- _INSTRUCTIONS TO FOLLOW_
Rewrite the text on denture materials from "It's been a" up to and including "Dentures Made Of?", putting "missing teeth" in place of "tooth loss".

- _PASSAGE_
=-=-=

It's been a long time since tooth loss was managed using animal teeth and pieces of bone in their place. George Washington famously sported a set of dentures made from lead, human teeth, cow teeth and elephant ivory, according to Smithsonian Magazine. What are dentures made of in the 21st century, and what are the oral benefits of this technology?
What Are Dentures Made Of?
The teeth of a denture are typically made from various types of resin or porcelain. The latter was traditionally the preferred material because it was stronger and more durable, according to David L. Baker, DDS. Porcelain is still used in some instances and has a number of advantages:
- A glass-like ceramic material, porcelain has the same translucent appearance as natural tooth enamel, and can be color-matched closely with other teeth in the patient's mouth.
- Porcelain teeth feel similar to natural teeth. This makes them easier to adapt to than other materials.
- The heating process used to make them causes the dentures to become considerably harder, which means they last longer.
The main disadvantages of porcelain dentures, however, are that they're breakable if dropped on a hard floor and they can wear down natural teeth if they bite against them. Porcelain is better used in full dentures than in partials for this reason.
More recently, however, acrylic resin has become the go-to material for denture teeth, according to a study published by the National Institutes of Health (NIH), whose research aimed to derive a new technique of making durable dentures using injections of a hybrid composite of resin. Acrylic adheres more securely to the denture base, and is easier to adjust to achieve the correct occlusion than harder porcelain teeth. It's also significantly less expensive than porcelain, and much lighter in weight.

=-=-=

- _MATERIAL SHOWN_
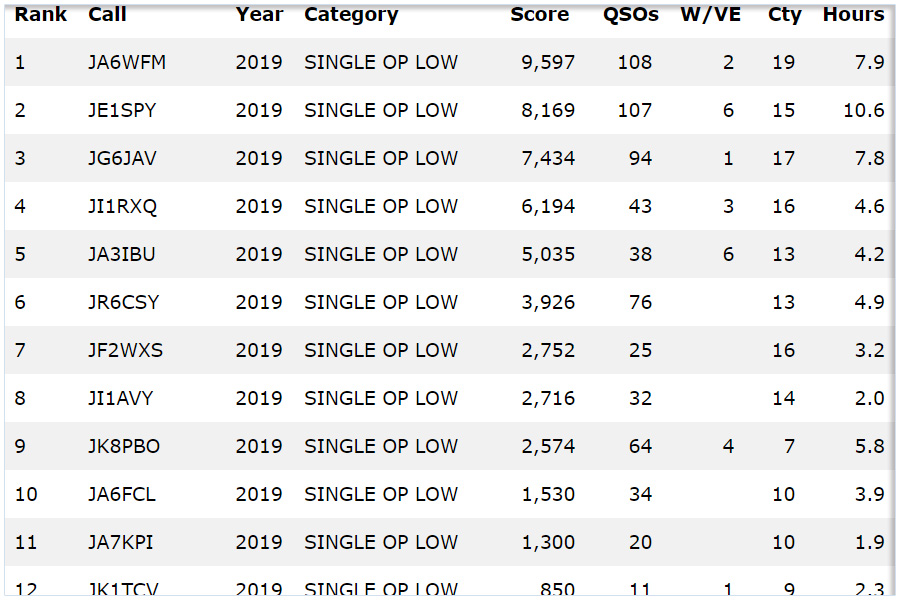This screenshot has height=600, width=900.
Task: Click the Category column header
Action: coord(351,15)
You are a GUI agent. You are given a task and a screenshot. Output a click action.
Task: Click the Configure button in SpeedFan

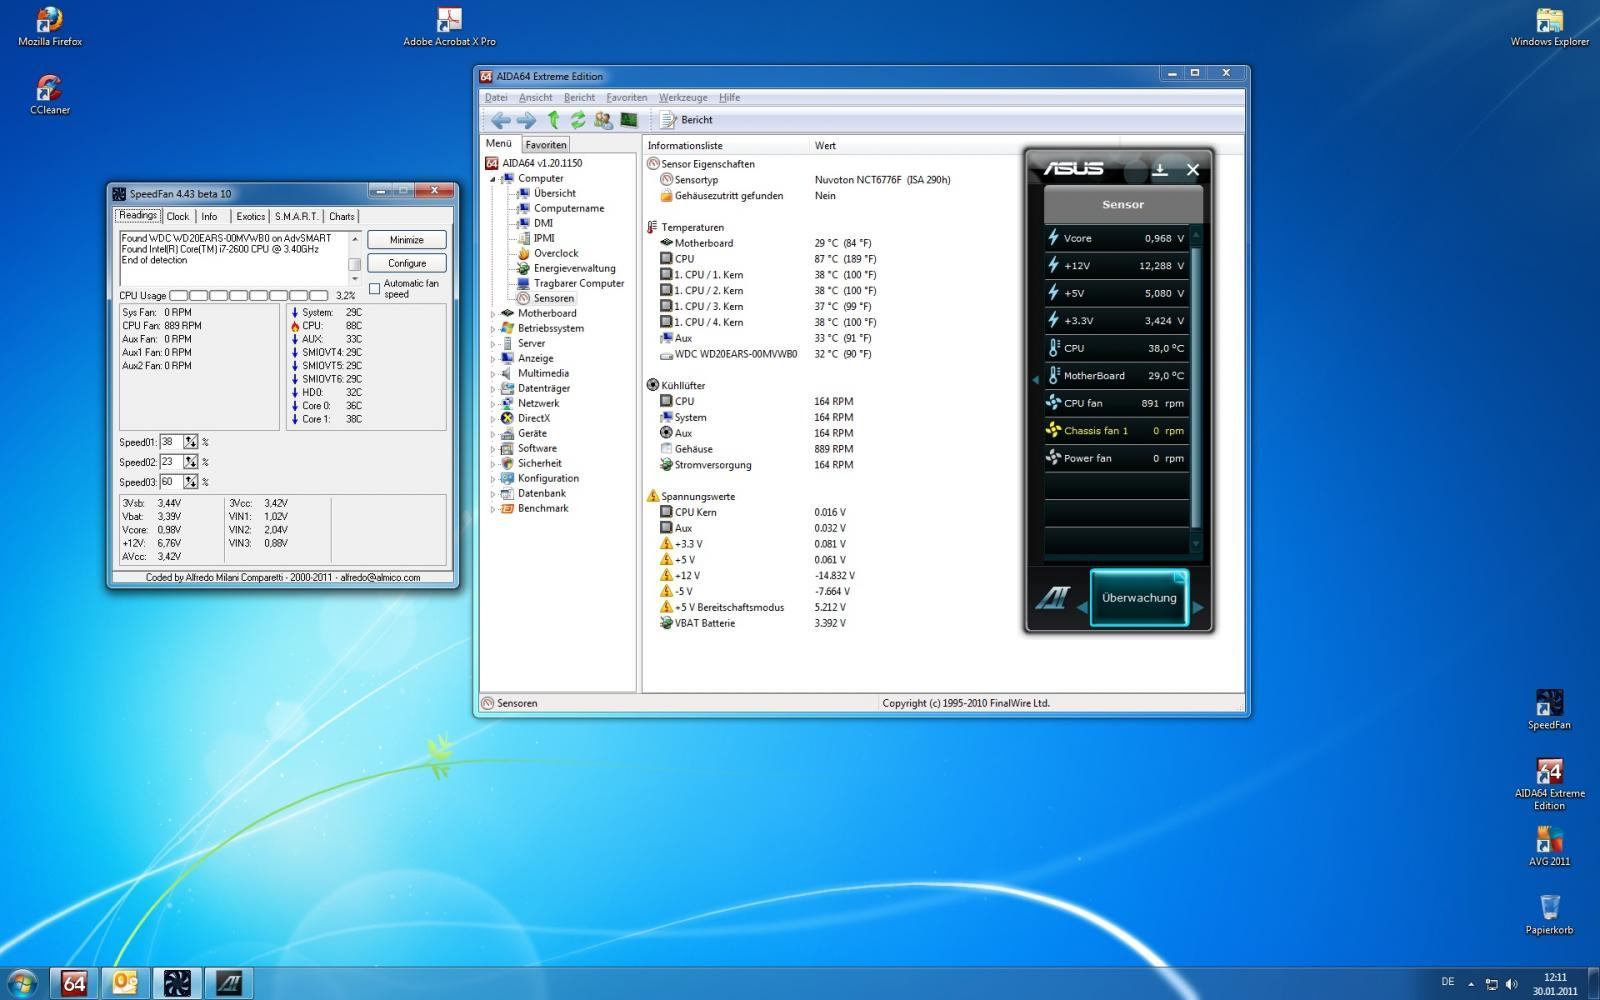(x=406, y=263)
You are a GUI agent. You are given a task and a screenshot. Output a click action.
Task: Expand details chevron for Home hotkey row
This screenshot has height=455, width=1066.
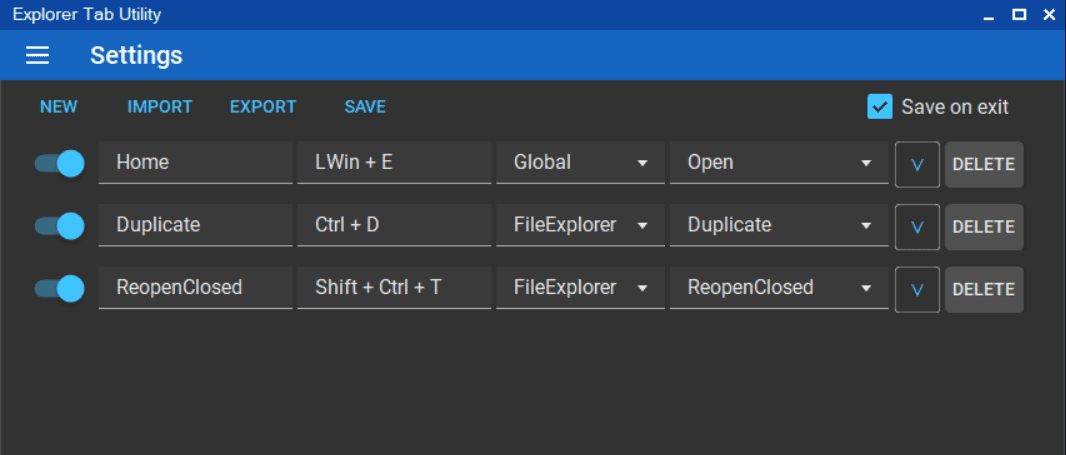[x=916, y=164]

=-=-=

- _ANSWER SECTION_
It's been a long time since missing teeth was managed using animal teeth and pieces of bone in their place. George Washington famously sported a set of dentures made from lead, human teeth, cow teeth and elephant ivory, according to Smithsonian Magazine. What are dentures made of in the 21st century, and what are the oral benefits of this technology?
What Are Dentures Made Of?